The strategy reflects a significant shift in enforcement priorities, from merely arresting offenders and seizing narcotics to systematically targeting the illicit wealth generated through drug trafficking. By hitting traffickers where it hurts the most, their illegal properties, Punjab Police aims to dismantle the economic infrastructure that sustains the drug trade.

The pace of property freezing has accelerated significantly in recent years. Assets worth approximately ₹330 crore were freezed in 2024, while properties valued at around ₹270 crore were freezed in 2025. Significantly, over ₹600 crore worth of illegal properties of drug smugglers have been freezed in the past two years alone, accounting for more than half of the nearly ₹1,000 crore worth of assets freezed since 2017, highlighting the intensified push to dismantle the financial foundations of the drug trade.

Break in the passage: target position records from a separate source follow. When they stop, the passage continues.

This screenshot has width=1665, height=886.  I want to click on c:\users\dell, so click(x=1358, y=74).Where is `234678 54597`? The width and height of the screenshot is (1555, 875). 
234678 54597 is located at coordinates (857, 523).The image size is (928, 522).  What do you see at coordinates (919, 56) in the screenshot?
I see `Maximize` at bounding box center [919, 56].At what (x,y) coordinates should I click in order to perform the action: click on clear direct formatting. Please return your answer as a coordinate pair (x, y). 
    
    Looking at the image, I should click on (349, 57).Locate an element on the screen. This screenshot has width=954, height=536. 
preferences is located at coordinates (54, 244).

Punjab Police investigations now routinely track the proceeds of drug crime through properties, bank accounts, shell companies, benami holdings and luxury assets. Residential houses, commercial establishments, agricultural land and high-value vehicles which are acquired illegally have been identified and freezed under relevant provisions of law.

The crackdown forms an important pillar of the Punjab Government’s “Yudh Nashean Virudh” (War Against Drugs) campaign, which aims to combat the narcotics menace through coordinated enforcement, prevention, and rehabilitation measures. Under this campaign, Punjab Police has intensified intelligence-led operations and financial investigations to dismantle the networks that sustain the drug trade.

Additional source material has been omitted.